Not required if using application default credentials.

Scopes (comma separated)

A list of comma-separated Google Cloud scopes to authenticate with.

Note

Scopes are ignored when using application default credentials. See issue AIRFLOW-2522.

MySQL

The MySQL connection type provides connection to a MySQL database.

Configuring the Connection

Host (required)
The host to connect to.
Schema (optional)
Specify the schema name to be used in the database.
Login (required)
Specify the user name to connect.
Password (required)
Specify the password to connect.
Extra (optional)

Specify the extra parameters (as json dictionary) that can be used in MySQL connection. The following parameters are supported:

  • charset: specify charset of the connection
  • cursor: one of “sscursor”, “dictcursor, “ssdictcursor” . Specifies cursor class to be used
  • local_infile: controls MySQL’s LOCAL capability (permitting local data loading by clients). See MySQLdb docs for details.
  • unix_socket: UNIX socket used instead of the default socket.
  • ssl: Dictionary of SSL parameters that control connecting using SSL. Those parameters are server specific and should contain “ca”, “cert”, “key”, “capath”, “cipher” parameters. See MySQLdb docs for details.
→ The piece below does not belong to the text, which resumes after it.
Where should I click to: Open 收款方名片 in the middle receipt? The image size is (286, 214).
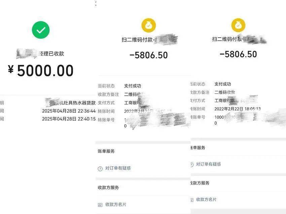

Note that to be useful in URL notation, this parameter might also be a string where the SSL dictionary is a string-encoded JSON dictionary.

Example “extras” field:

{
   "charset": "utf8",
   "cursorclass": "sscursor",
   "local_infile": true,
   "unix_socket": "/var/socket",
   "ssl": {
     "cert": "/tmp/client-cert.pem",
     "ca": "/tmp/server-ca.pem'",
     "key": "/tmp/client-key.pem"
   }
}

or

{
   "charset": "utf8",
   "cursorclass": "sscursor",
   "local_infile": true,
   "unix_socket": "/var/socket",
   "ssl": "{\"cert\": \"/tmp/client-cert.pem\", \"ca\": \"/tmp/server-ca.pem\", \"key\": \"/tmp/client-key.pem\"}"
}

When specifying the connection as URI (in AIRFLOW_CONN_* variable) you should specify it following the standard syntax of DB connections - where extras are passed as parameters of the URI. Note that all components of the URI should be URL-encoded.

For example:

mysql://mysql_user:XXXXXXXXXXXX@1.1.1.1:3306/mysqldb?ssl=%7B%22cert%22%3A+%22%2Ftmp%2Fclient-cert.pem%22%2C+%22ca%22%3A+%22%2Ftmp%2Fserver-ca.pem%22%2C+%22key%22%3A+%22%2Ftmp%2Fclient-key.pem%22%7D

Note

If encounter UnicodeDecodeError while working with MySQL connection, check the charset defined is matched to the database charset.

Postgres

The Postgres connection type provides connection to a Postgres database.

Configuring the Connection

Host (required)
The host to connect to.
Schema (optional)
Specify the schema name to be used in the database.
Login (required)
Specify the user name to connect.
Password (required)
Specify the password to connect.
Extra (optional)

Specify the extra parameters (as json dictionary) that can be used in postgres connection. The following parameters out of the standard python parameters are supported:

  • sslmode - This option determines whether or with what priority a secure SSL TCP/IP connection will be negotiated with the server. There are six modes: ‘disable’, ‘allow’, ‘prefer’, ‘require’, ‘verify-ca’, ‘verify-full’.
  • sslcert - This parameter specifies the file name of the client SSL certificate, replacing the default.
  • sslkey - This parameter specifies the file name of the client SSL key, replacing the default.
  • sslrootcert - This parameter specifies the name of a file containing SSL certificate authority (CA) certificate(s).
  • sslcrl - This parameter specifies the file name of the SSL certificate revocation list (CRL).
  • application_name - Specifies a value for the application_name configuration parameter.
  • keepalives_idle - Controls the number of seconds of inactivity after which TCP should send a keepalive message to the server.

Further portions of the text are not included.